**Your assignment:**
Rewrite the records starting at the line that contains "What do you see at coordinates (186, 414)" and ending at the line that contains "coordinates (172, 1896).", changing "Describe the element" to "Identify the element" and leaving everything else unchanged. Give only those lines.

───

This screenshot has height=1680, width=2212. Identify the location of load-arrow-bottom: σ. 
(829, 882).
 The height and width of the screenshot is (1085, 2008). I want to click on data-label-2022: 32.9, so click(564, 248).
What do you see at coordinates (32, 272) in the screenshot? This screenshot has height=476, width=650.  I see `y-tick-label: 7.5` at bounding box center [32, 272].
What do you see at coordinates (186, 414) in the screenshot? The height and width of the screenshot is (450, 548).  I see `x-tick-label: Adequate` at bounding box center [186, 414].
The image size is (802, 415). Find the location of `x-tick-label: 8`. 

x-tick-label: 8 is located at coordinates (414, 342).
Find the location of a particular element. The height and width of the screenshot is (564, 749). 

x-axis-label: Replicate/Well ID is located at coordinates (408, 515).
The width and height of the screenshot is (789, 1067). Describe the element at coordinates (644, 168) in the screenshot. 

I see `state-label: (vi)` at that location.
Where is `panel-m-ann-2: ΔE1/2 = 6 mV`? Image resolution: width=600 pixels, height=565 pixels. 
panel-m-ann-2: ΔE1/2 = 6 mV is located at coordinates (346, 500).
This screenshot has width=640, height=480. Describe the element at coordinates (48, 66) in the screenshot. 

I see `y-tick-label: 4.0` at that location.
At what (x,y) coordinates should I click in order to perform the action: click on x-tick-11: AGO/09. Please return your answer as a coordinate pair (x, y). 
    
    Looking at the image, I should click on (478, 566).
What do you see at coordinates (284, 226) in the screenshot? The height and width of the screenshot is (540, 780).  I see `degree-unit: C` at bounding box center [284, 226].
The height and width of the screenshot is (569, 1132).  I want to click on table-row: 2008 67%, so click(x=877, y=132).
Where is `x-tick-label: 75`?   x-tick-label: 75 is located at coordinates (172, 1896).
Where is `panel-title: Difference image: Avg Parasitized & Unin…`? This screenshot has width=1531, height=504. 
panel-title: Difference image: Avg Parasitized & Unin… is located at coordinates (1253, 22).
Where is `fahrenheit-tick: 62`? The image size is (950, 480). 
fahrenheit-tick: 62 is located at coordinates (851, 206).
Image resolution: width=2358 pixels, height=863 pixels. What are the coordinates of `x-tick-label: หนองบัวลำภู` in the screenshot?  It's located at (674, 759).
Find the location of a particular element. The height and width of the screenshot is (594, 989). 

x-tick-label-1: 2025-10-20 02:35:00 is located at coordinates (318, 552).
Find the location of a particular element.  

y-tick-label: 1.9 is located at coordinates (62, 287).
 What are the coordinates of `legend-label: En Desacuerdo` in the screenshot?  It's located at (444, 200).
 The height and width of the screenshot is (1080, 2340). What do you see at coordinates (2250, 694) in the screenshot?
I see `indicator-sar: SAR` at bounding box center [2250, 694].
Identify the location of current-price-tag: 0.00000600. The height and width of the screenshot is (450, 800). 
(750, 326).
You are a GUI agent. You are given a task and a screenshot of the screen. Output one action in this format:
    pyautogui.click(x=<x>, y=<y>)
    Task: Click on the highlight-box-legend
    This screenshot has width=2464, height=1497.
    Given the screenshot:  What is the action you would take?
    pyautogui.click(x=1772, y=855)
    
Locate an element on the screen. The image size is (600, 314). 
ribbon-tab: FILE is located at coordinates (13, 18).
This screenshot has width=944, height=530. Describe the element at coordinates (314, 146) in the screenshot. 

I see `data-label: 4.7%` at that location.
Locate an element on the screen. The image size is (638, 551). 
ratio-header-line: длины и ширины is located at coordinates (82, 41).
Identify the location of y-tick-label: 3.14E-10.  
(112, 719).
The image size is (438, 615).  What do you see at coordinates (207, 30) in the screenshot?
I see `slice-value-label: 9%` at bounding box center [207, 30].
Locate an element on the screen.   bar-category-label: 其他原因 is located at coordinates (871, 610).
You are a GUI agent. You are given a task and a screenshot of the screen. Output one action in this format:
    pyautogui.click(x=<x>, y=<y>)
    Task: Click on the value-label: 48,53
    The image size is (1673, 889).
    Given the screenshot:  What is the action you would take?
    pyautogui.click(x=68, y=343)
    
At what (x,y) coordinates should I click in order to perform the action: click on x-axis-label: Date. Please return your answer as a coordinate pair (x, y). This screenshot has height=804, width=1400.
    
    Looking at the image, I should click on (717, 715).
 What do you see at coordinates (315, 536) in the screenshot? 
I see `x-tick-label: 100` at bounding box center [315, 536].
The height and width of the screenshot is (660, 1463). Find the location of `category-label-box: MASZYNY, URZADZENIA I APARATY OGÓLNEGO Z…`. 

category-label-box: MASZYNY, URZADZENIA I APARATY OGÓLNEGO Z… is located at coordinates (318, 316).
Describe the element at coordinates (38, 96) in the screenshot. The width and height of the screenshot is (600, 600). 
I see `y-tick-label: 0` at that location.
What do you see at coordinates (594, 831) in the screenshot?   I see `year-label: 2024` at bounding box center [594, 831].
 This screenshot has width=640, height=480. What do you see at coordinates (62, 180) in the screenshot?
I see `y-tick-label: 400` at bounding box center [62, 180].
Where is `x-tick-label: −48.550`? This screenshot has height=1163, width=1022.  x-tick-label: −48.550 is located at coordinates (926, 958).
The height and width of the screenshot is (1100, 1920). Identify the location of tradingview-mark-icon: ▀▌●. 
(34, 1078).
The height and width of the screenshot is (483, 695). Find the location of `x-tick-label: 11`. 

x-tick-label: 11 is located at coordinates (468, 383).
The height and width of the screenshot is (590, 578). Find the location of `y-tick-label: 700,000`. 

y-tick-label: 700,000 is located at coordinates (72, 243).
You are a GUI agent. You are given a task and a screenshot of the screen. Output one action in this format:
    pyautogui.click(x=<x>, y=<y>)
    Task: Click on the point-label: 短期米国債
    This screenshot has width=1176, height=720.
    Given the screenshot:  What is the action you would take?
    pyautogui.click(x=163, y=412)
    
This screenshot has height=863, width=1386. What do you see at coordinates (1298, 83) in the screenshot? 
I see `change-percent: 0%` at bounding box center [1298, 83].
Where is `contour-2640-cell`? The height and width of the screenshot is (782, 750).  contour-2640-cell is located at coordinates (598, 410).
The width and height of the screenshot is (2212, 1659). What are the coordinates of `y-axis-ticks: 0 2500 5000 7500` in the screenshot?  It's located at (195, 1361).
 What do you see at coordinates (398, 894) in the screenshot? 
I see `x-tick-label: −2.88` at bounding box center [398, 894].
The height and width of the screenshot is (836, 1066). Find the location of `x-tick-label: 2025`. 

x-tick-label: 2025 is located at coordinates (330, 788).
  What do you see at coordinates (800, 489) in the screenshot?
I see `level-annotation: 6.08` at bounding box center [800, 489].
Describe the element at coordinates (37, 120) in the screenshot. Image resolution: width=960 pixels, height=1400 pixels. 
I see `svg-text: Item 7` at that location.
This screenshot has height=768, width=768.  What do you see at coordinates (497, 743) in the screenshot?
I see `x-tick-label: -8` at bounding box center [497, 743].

───

**Result for this exercise:**
What do you see at coordinates (186, 414) in the screenshot? The height and width of the screenshot is (450, 548).  I see `x-tick-label: Adequate` at bounding box center [186, 414].
The image size is (802, 415). Find the location of `x-tick-label: 8`. 

x-tick-label: 8 is located at coordinates (414, 342).
Find the location of a particular element. The height and width of the screenshot is (564, 749). 

x-axis-label: Replicate/Well ID is located at coordinates (408, 515).
The width and height of the screenshot is (789, 1067). Identify the element at coordinates (644, 168) in the screenshot. 

I see `state-label: (vi)` at that location.
Where is `panel-m-ann-2: ΔE1/2 = 6 mV`? Image resolution: width=600 pixels, height=565 pixels. 
panel-m-ann-2: ΔE1/2 = 6 mV is located at coordinates (346, 500).
This screenshot has width=640, height=480. Identify the element at coordinates (48, 66) in the screenshot. 

I see `y-tick-label: 4.0` at that location.
At what (x,y) coordinates should I click in order to perform the action: click on x-tick-11: AGO/09. Please return your answer as a coordinate pair (x, y). 
    
    Looking at the image, I should click on (478, 566).
What do you see at coordinates (284, 226) in the screenshot? The height and width of the screenshot is (540, 780).  I see `degree-unit: C` at bounding box center [284, 226].
The height and width of the screenshot is (569, 1132).  I want to click on table-row: 2008 67%, so click(x=877, y=132).
Where is `x-tick-label: 75`?   x-tick-label: 75 is located at coordinates (172, 1896).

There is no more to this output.